昨日がなければ明日もない

昨日がなければ明日もない

2021年7月24日

95

「昨日がなければ明日もない」宮部みゆき 文藝春秋

宮部みゆきは時代物のほうが好きである。というのも、現代ものだと、なんだか後味が悪いというか、宮部みゆきの人の悪さが出てしまうなあ、という気がするからだ。この本も、面白かったのだが、後味は、すこぶる悪かった。宮部みゆきが、人を許していないのがまざまざとわかってしまうからかもしれない。

一話目は、体育会系の女性蔑視のマッチョな男。二話目は、我が子を自分たちのいいように支配する親。三話目は、周囲の人達と調和することのない、自分の都合とお金のためだけにしか生きられないわがままな女性。みんな、私も嫌いな人たちだ。友達になろうとも思わない。たしかにそうではあるけれど。でも、こんなふうにすっぱり断罪してしまっていいのかなあ、彼らにもあるであろう彼らの論理と言うか理屈と言うか言い分と言うか、そういうものへの斟酌はないのかなあ、とどこかでふと思ってしまうのである。

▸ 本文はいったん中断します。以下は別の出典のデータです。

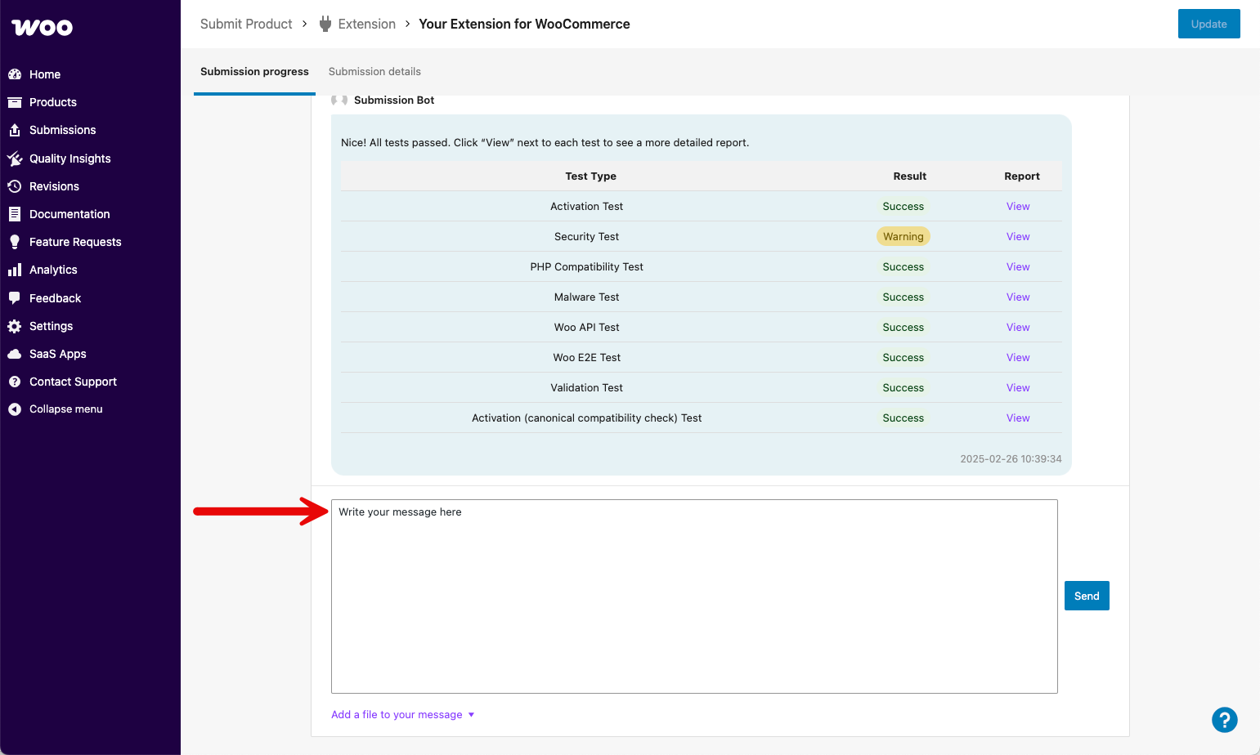Screen dimensions: 1260x755
Task: Open the Feedback section
Action: pyautogui.click(x=55, y=297)
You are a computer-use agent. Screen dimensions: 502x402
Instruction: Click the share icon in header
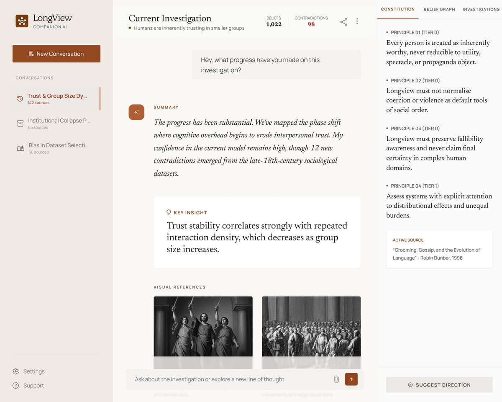pos(343,22)
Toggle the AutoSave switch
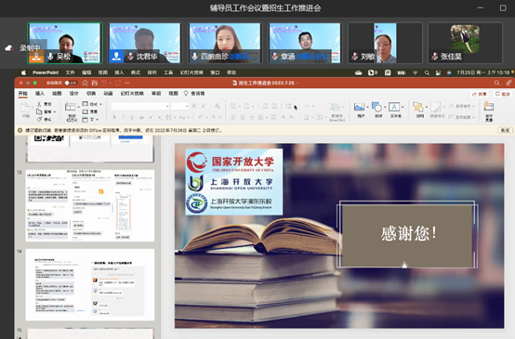Viewport: 515px width, 339px height. (71, 83)
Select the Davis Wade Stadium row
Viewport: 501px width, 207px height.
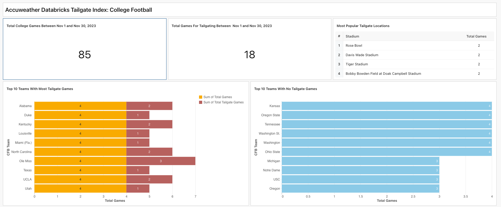click(362, 55)
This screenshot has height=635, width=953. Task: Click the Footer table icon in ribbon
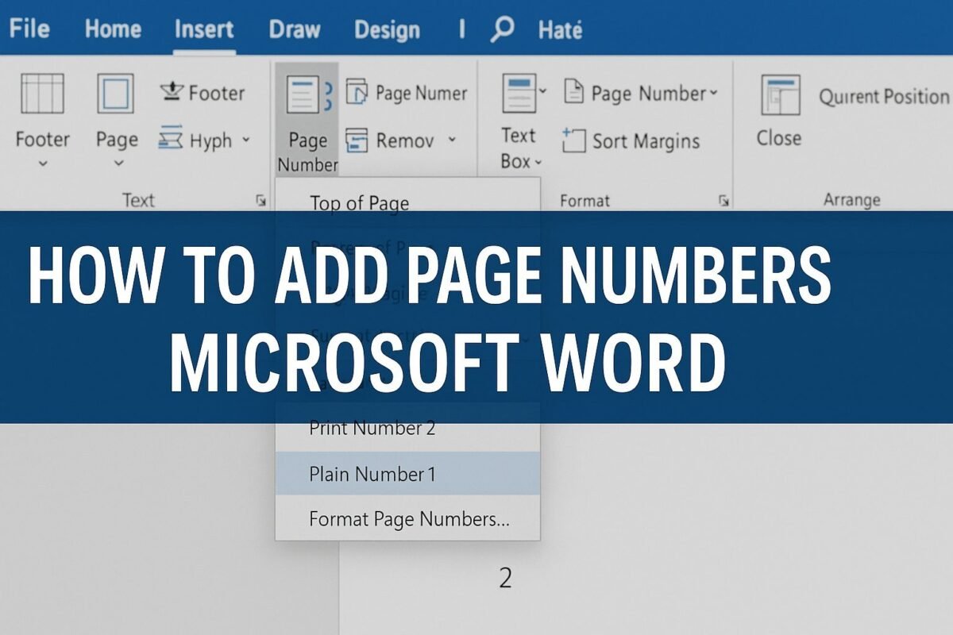(42, 94)
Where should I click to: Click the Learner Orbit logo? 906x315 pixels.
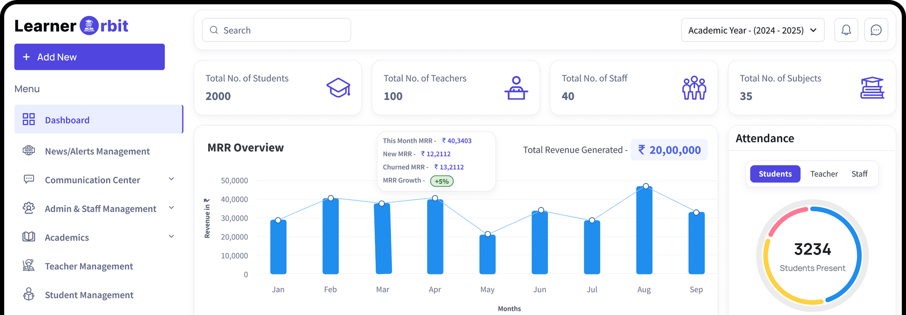coord(71,26)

ところで。この本は、ベトナムのハノイと、帰国の機内で読んだ。暑く湿気の多い場所で読むと、余計に人間の人いきれのようなものを感じた。「大量廃棄社会」は行きのバスと飛行機の中で読んだ。ベトナムでバイクを乗り回すたくましい女性たちを見て、彼女たちが、縫製工場で低賃金に甘んじることなく、言うべきは言い、主張すべきは主張していけるといいなあ、と思ったものである。ベトナムのお話は、また、そのうちに。